我已经成功地训练和部署了一个基于 SKLearn 逻辑回归的多模型端点。它训练没有问题，并且两个端点都可以访问。但是当我发送我的文本数据时，我收到以下错误：

调用 InvokeEndpoint 操作时发生错误 (ModelError)：从主服务器收到服务器错误 (500)，消息为“‘numpy.ndarray’对象没有属性‘lower’”。见

这特别令人沮丧，因为在我的脚本或代码中没有任何地方我试图在我的 numpy 数组上使用 .lower()。我只能假设尽管我使用了 numpy 序列化程序，但它仍然期望 numpy 数组数据具有 .lower() 函数。令人倍感沮丧的是，我似乎无法使用 sklearn 模型可以轻松消化的少数数据格式之一。其他一切都在笔记本环境中完成。

第一个模型作为单个模型端点工作得非常好，但是一旦我将它放大以容纳更多模型，突然之间以前工作的完全相同的输入现在根本不再工作。这是我一直在使用的代码：

cell-1 训练器

def launch_training_job(name):
    
    model_name = name.replace(' ', '')
    
    # put the path in here
    if(name == "triage"):
        path_name = 'train'
    else:
        path_name = 'train_' + name.lower().replace(' ', '_')
    
    # set up s3 prefixes and uri's
    s3_prefix = "script-mode-workflow"
    pickle_s3_prefix = f"{s3_prefix}/pickle"
    pickle_s3_uri = f"s3://{bucket}/{s3_prefix}/pickle"
    pickle_train_s3_uri = f"{pickle_s3_uri}/{path_name}"
    
    # create directory
    train_dir = os.path.join(os.getcwd(), "")
    
    # upload data
    s3_resource_bucket = boto3.Session().resource("s3").Bucket(bucket)
    s3_resource_bucket.Object(os.path.join(pickle_s3_prefix, path_name + ".pickle")).upload_file(
        train_dir + "/" + path_name + ".pickle"
    )
    
    full_output_prefix = f"{s3_prefix}/model_artifacts/{model_name}"
    s3_output_path = f"s3://{bucket}/{full_output_prefix}"
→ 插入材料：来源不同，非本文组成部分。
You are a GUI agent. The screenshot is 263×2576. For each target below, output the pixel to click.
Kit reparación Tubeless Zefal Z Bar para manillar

    # set hyper parameters (not actually used but need to exist)
    hyperparameters = {
        "copy_X": True,
        "fit_intercept": True,
        "normalize": False,
    }
    
    train_instance_type = "ml.m5.large"

    # set the estimator parameters
    estimator_parameters = {
        "entry_point": "script2.py",
        "source_dir": "script",
        "output_path" : s3_output_path,
        "framework_version": "1.0-1",
        "py_version": "py3",
        "instance_type": train_instance_type,
        "instance_count": 1,
        "hyperparameters": hyperparameters,
        "role": role,
        "base_job_name": model_name,
    }
    
    model = SKLearn(**estimator_parameters)

    # I don't know if I need to set up distribution yet or if it's just a suggestion
    
    inputs = {
        "train": pickle_train_s3_uri
    }
    
    model.fit(inputs, wait=False)

    # Return the estimator object
    return model

cell-2 作业启动器

import shutil
import os

estimators = []
# estimator = launch_training_job(loc)

shutil.rmtree("data", ignore_errors=True)


# run two training jobs
estimator = launch_training_job('triage')
estimators.append(estimator)

estimator = launch_training_job(DataSets[0]['group'])
estimators.append(estimator)

# I only wanted to test two models here but I could introduce a loop to train even more


print()
print(
    f"{len(estimators)} training jobs launched: {[x.latest_training_job.job_name for x in estimators]}"
)

2 个培训工作启动：['triage-2023-05-17-01-17-51-276', 'ActiveDirectory-2023-05-17-01-17-52-435']

cell-3

from sagemaker.multidatamodel import MultiDataModel
from time import gmtime, strftime

estimator = estimators[0]
model = estimator.create_model(role=role)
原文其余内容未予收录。